Холодный ужас сковал её. Подвал. Не его роскошная тюрьма, а настоящий подвал. То место, куда исчезали люди. Она не двигалась, парализованная.

– ХЕЛЕН! – Его рык сотряс воздух. Он повернулся, и в глазах горел нечеловеческий огонь – смесь ярости и… страха? – Двигайся! Или я протащу тебя туда по полу!

Это заставило её сорваться с места. Она бросилась к указанной двери – не лифту, а тяжёлой стальной двери, скрытой в стене за баром. Макс нажал код, дверь со скрежетом отъехала, открывая узкую бетонную лестницу, ведущую вниз, в кромешную тьму.
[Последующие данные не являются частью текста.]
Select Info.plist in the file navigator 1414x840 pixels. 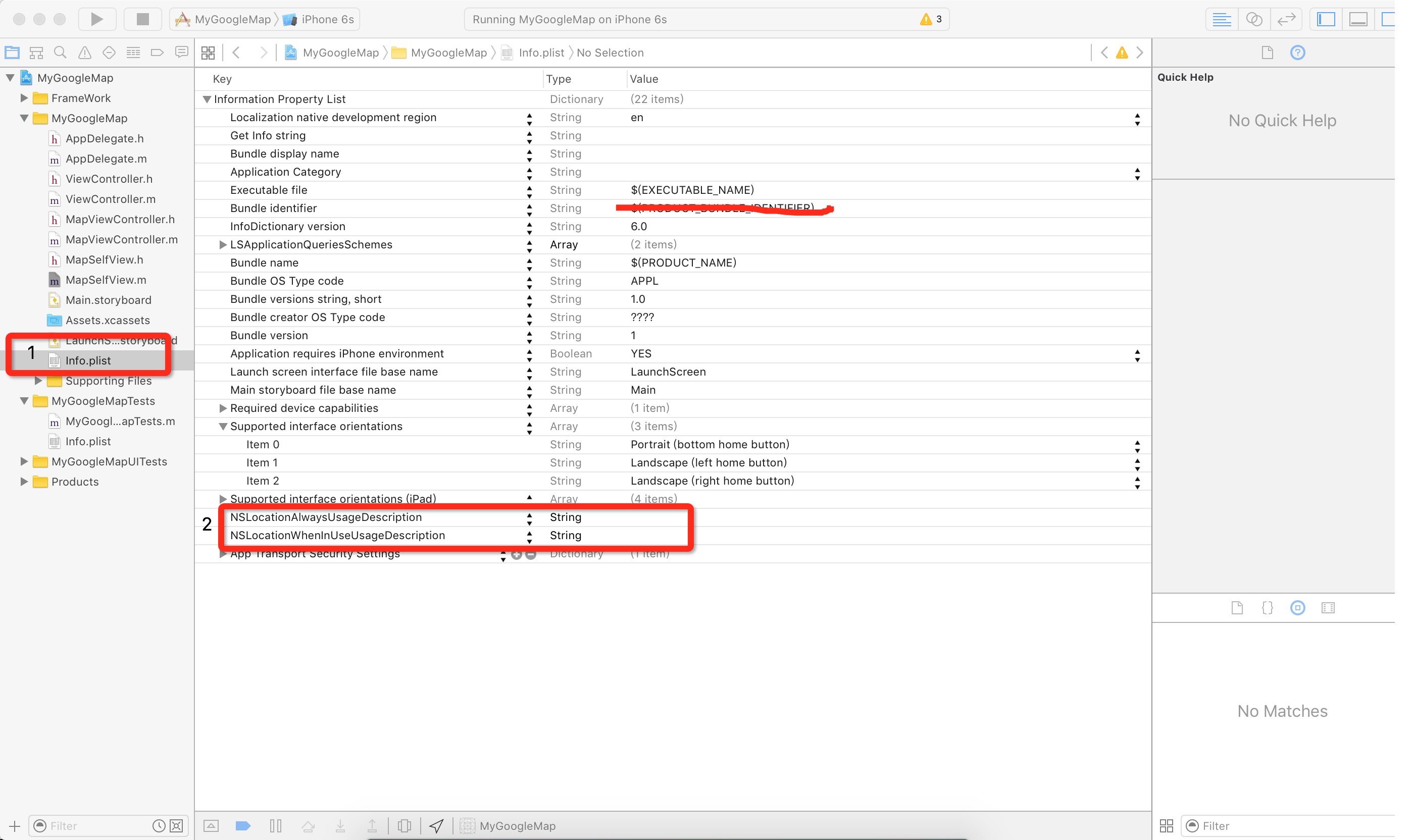tap(87, 360)
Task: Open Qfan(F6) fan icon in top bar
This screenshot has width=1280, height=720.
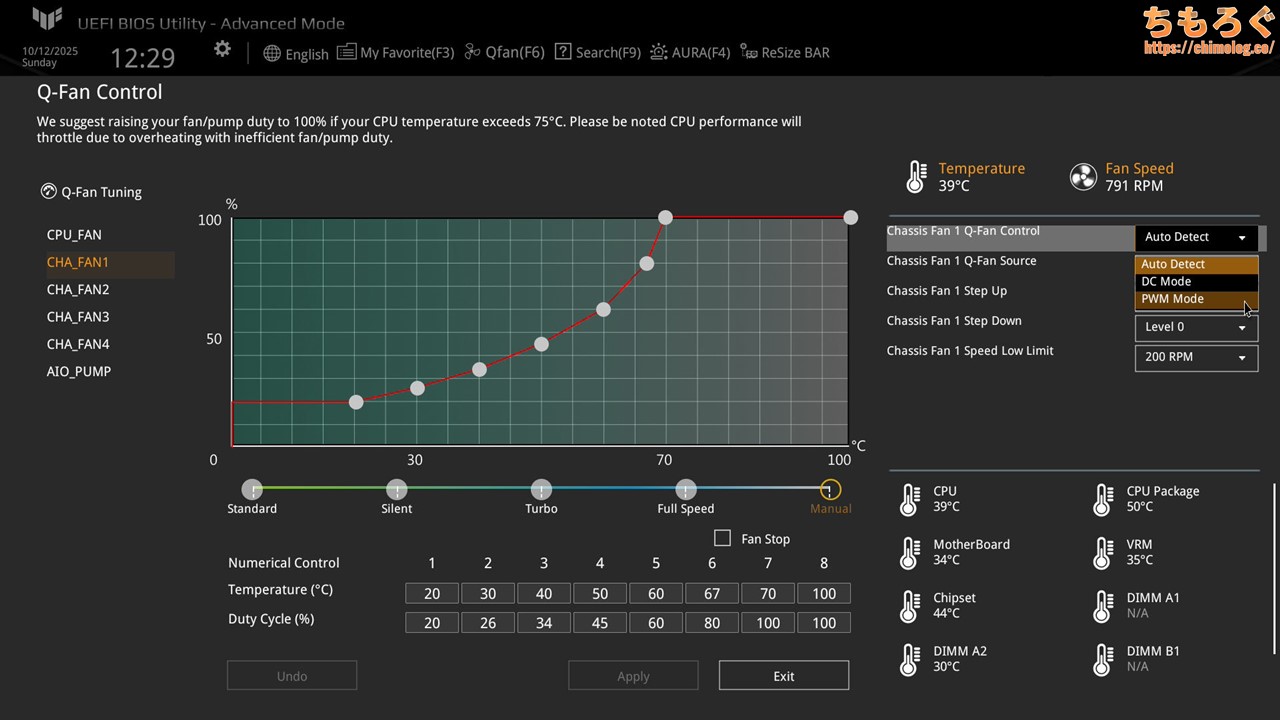Action: click(473, 52)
Запах сырости и пыли ударил в нос.

– Вниз! Беги! – Он буквально втолкнул её в проем. – Не останавливайся! Дверь в конце!

Она спотыкалась на ступенях, цепляясь за холодные стены, сердце вырывалось из груди. Сверху донёсся грохот – не взрыв, а звук выбиваемой двери. Крики. Резкие, отрывистые хлопки выстрелов. Они здесь. Уже здесь.

Хелен добежала до нижней площадки. Перед ней была еще одна стальная дверь. Она рванула ручку – заперто. Паника сжала горло. Она оглянулась вверх по лестнице. Там мелькали тени, слышались глухие удары, хрипы, ещё выстрелы – теперь громче, ближе. И голос Макса, рычащий что-то по-итальянски, короткое и смертоносное.

Вдруг над её головой раздался оглушительный рёв. Нечеловеческий. Звериный. От боли или ярости – она не знала. И тут же – тяжёлые шаги, сбегающие вниз по лестнице. Несколько пар. Быстро. Очень быстро.

Она прижалась к холодной двери, зажмурилась. Софи… прости…

Шаги остановились в паре метров. Тишина. Пахло порохом, потом и… кровью. Она открыла глаза.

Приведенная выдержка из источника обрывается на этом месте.